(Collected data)
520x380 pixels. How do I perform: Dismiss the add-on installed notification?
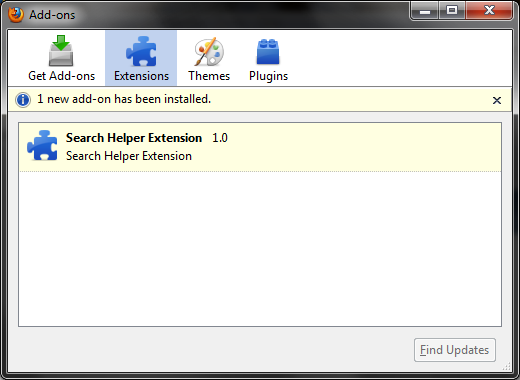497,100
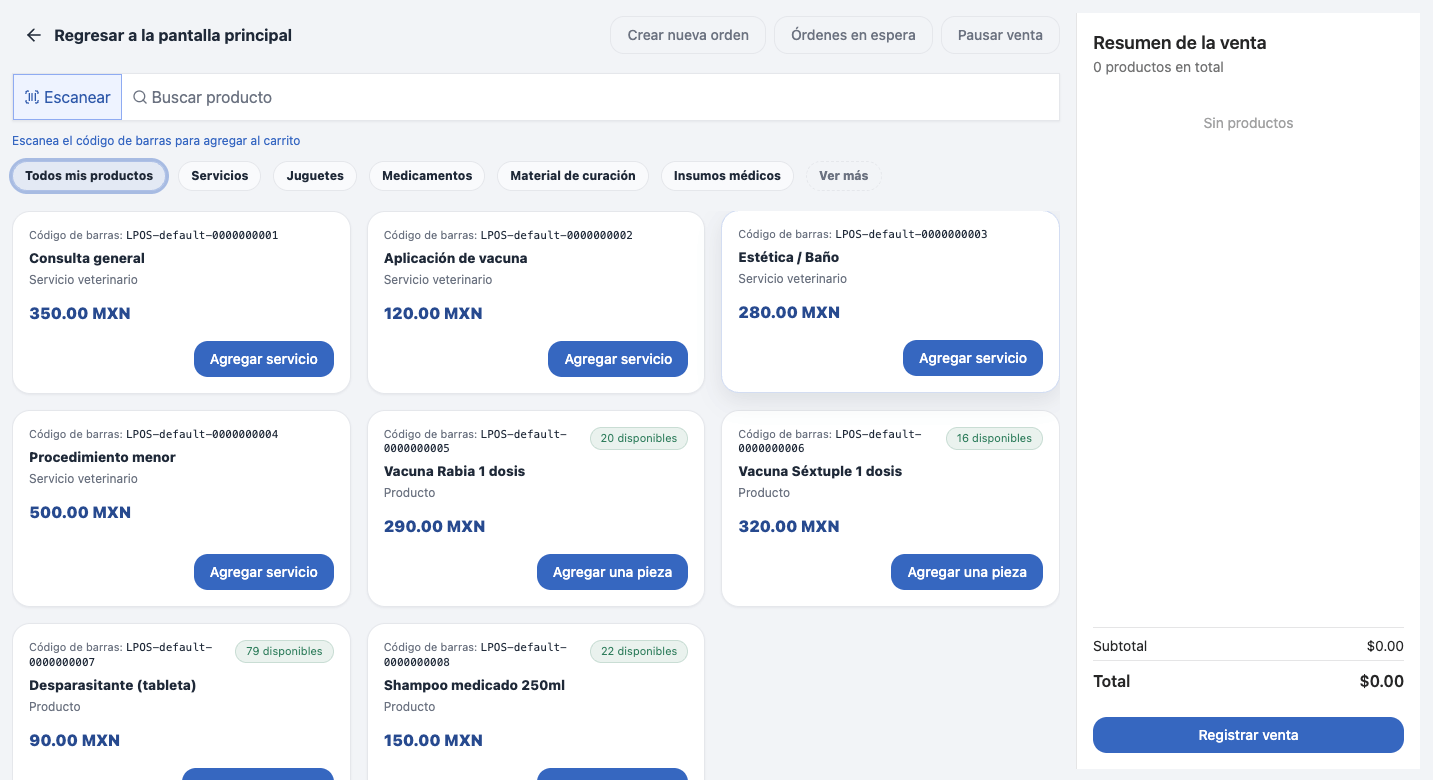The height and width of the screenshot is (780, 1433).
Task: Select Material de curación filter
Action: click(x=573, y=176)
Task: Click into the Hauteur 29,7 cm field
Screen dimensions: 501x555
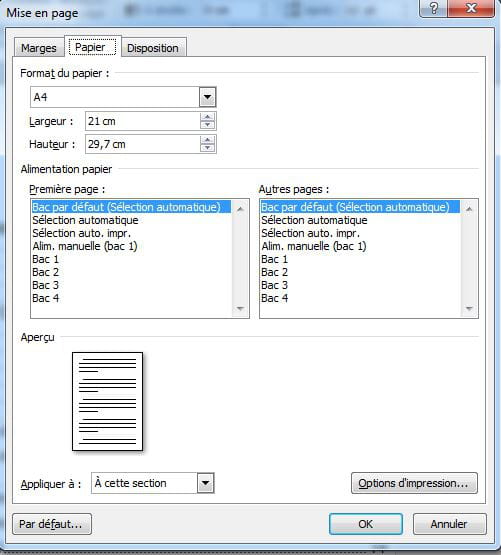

**What you will do**
Each line above should be written out again unchanged; no images are to be carried over.

**Result for this exercise**
520x380 pixels. How do I perform: Dismiss the add-on installed notification?
497,100
The height and width of the screenshot is (780, 1433).
Task: Select Material de curación filter
Action: click(x=573, y=176)
Task: Click into the Hauteur 29,7 cm field
Screen dimensions: 501x555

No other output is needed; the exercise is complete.